Day 1: I am sitting outside the green monster, under overcast, dusky clouds after sunset. There is as yet enough light for me to write without using my headlamp. We are camped on SC120, across the Kelso Valley from our project area, Bright Star Wilderness, which is almost directly on the other side of the Scodies Range and our past work and camp sites on the Kiavah Wilderness Boundary. Despite being a mountain range away from Ridgecrest, Bright Star is still closer than the furthest part of Grass Valley by a nice hour and a half. We have 4 days of restoration work ahead of us, 3 days working with a high school volunteer group building a trail and cleaning garbage out from the wilderness boundary, and 1 final day of fence repair and putting in a hard barrier.
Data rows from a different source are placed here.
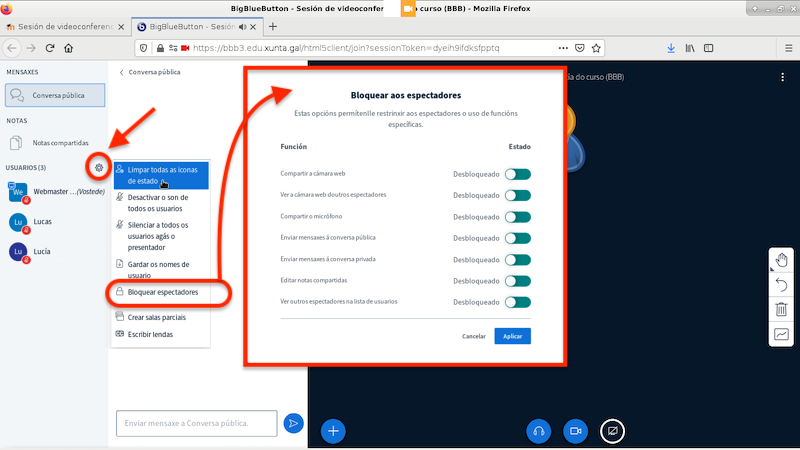The image size is (800, 450).
Task: Select the whiteboard hand pan tool
Action: [781, 261]
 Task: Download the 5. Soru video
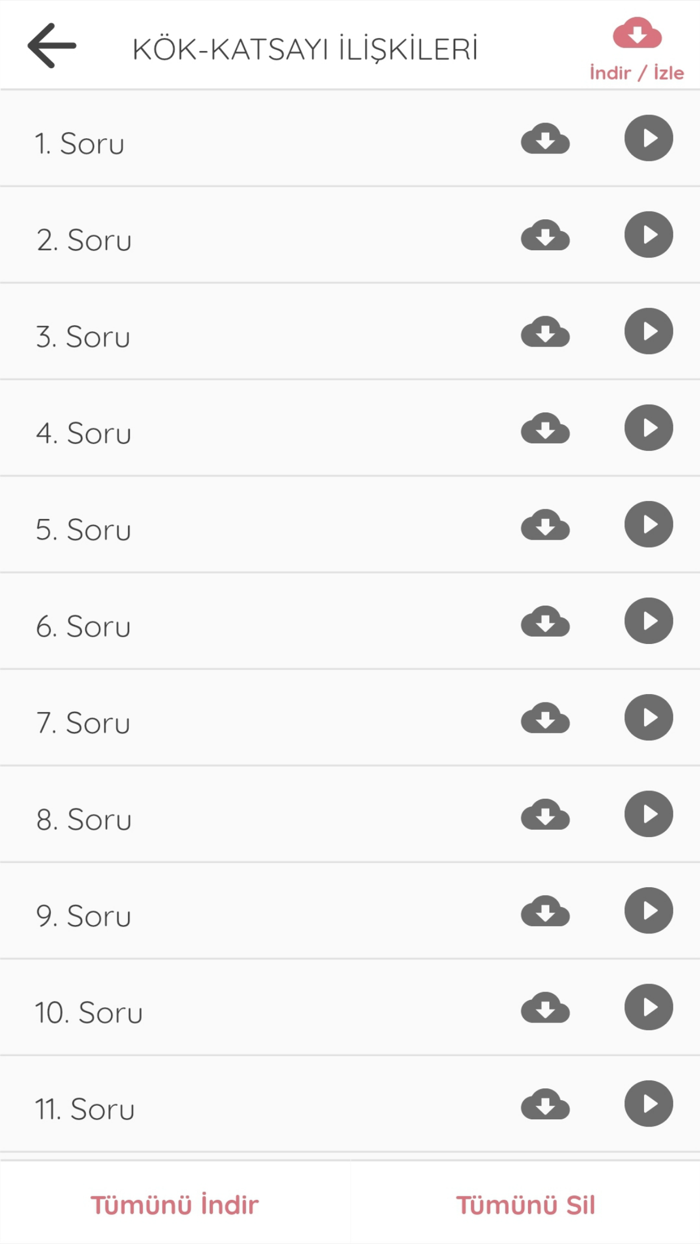(545, 524)
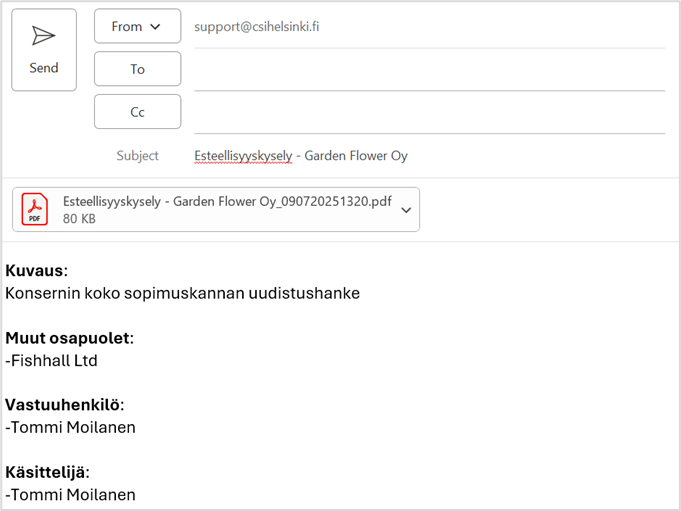
Task: Click the Send paper plane icon
Action: point(43,36)
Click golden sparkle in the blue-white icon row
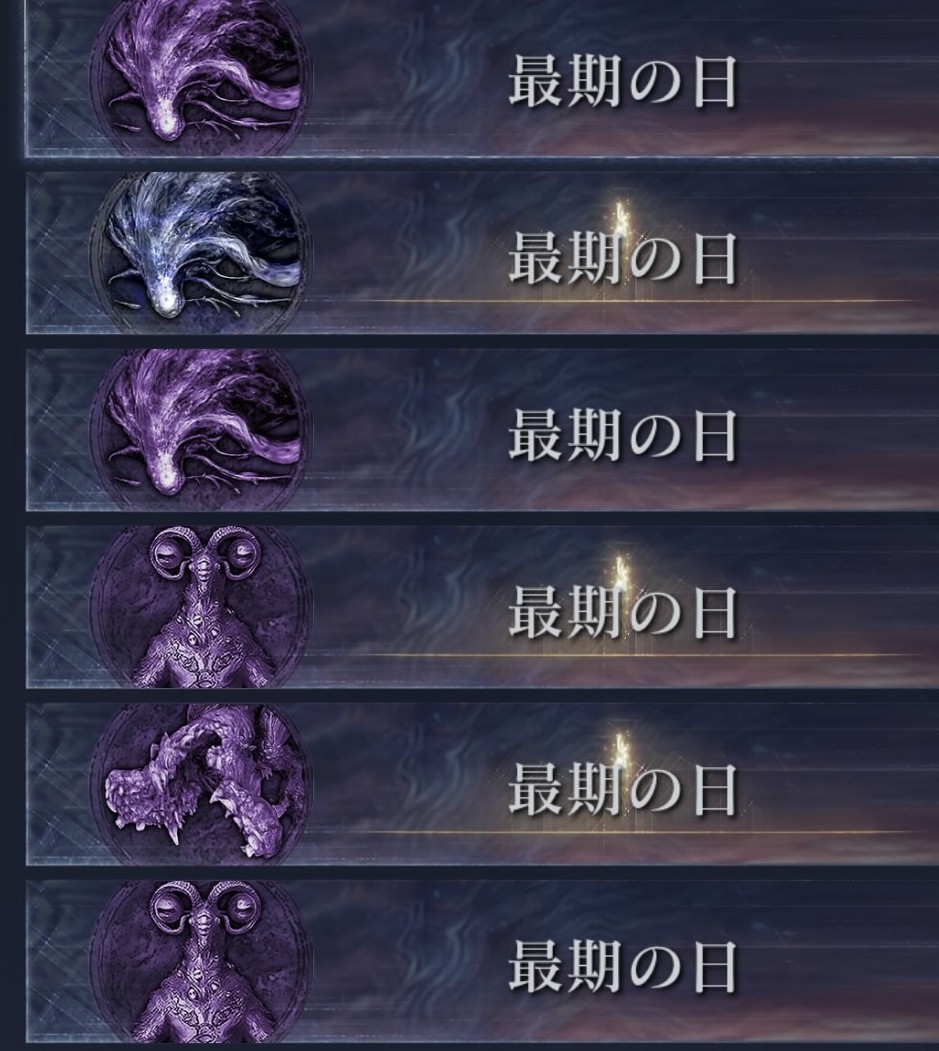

Day 3: I am sitting in the green monster in a post-dinner food-coma. We worked half an hour extra for the last 2 days so that we could have solid ending points. Luckily we got permission from the owner of a conservation easement to cross the property and access our worksites; it should save us a considerable amount of carrying tools and supplies. We spent yesterday monitoring the incursions and mapping out where two of them go; the longest one winds up a canyon and ultimately ends on the ridgeline to the north. Today we built a hard barrier, restored behind it and at the wilderness boundary using a new method of spotting: If you can see the road, people on the road can see you. We were well over a mile from the legal route at this point, so placing vertical mulch in useful places following traditional methods was out of the question. I tried out the new method by lying down and finding out where I could see the road from the incursion. On our way back to camp this afternoon, the area we restored was hard to find, so I think the new method worked! At the very least, it gives us an excuse to do some push-ups and a plank or two.
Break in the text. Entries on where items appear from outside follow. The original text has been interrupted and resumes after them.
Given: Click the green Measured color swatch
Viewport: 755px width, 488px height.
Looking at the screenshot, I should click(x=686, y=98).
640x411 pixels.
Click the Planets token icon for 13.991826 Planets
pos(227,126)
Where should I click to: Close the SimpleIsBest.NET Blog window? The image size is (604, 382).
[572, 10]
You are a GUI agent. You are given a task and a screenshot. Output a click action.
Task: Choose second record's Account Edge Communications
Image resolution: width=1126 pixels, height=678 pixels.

Day 5: Wake up, eat breakfast, pack lunch, throw back the last of your coffee, toss your pack in the truck, drive to the work site, get out and stretch, strap your pack on and fill your hands with tools, hike to the first fence, toss your pack and set your tools on the other side, slide under the bottom wire, strap back up, hike a half mile, toss your pack over and set the tools on the side, slide under the fence, strap back up and hike to the work site. Repeat as necessary.
It has been an excellent, beautiful set of days with good temperatures throughout the day. The mornings are a bit cold, but make the hike that much more enjoyable. We had a fun time scaling the steep side of the wash on our way back to the truck today; we had gathered some trash including a length of old garden hose. MaryAnne scrambled up to the top and shouted, “Throw me your rope, I’ll haul you up!” So I tossed her the garden hose and she helped me up the 60-degree slope and over the top, and we helped the others do the same. Excellent teamwork. We are looking forward to working with the high school students for the next few days.
Day 7: Today was our second day with the students; we met them yesterday and showed them how to build trails on the side of a hill with a McLeod and how to clear the corridor for the trail using loppers and handsaws. They were fairly enthusiastic about the process and we finished today with a little bit of time to spare at the end. The trail is about a mile and half long loop that descends down to Kelso Creek and then ascends back up to the trailhead on Piute Mountain Road.
Day 9: Yesterday was our last day with the high schoolers, and we are all sore. We knew what was in store, even if we didn’t believe it. The students didn’t know what hit them, their chaperones were incredulous to say the least, one might say they could be called flabbergasted. They thought we were joking, and that it would just be a joke. Ha, they must not have realized that while we may be a goofy bunch of people, we would never joke about something as sinister as this trash removal. The object of our torment: bowling balls, two hundred eighty five intact bowling balls plus the many inevitable fragments that arise when you launch them from a cannon at high enough speeds to go through an old tanker trailer. Our 14 volunteers helped us remove an estimated three thousand lbs of bowling balls from the edge of the wilderness area, much to the chagrin of their gloves, shirts, and aching hands.
Today was a much more laid back day; we monitored a fence line along Piute Mountain Rd, cut up a couple trees that had fallen on it and repaired the damages, and put up a hard barrier to ward off any potential vehicles on a hiking trail just in time for a race this weekend.
All in all, this was a tremendously successful hitch with a great dynamic and a little bit of organized chaos.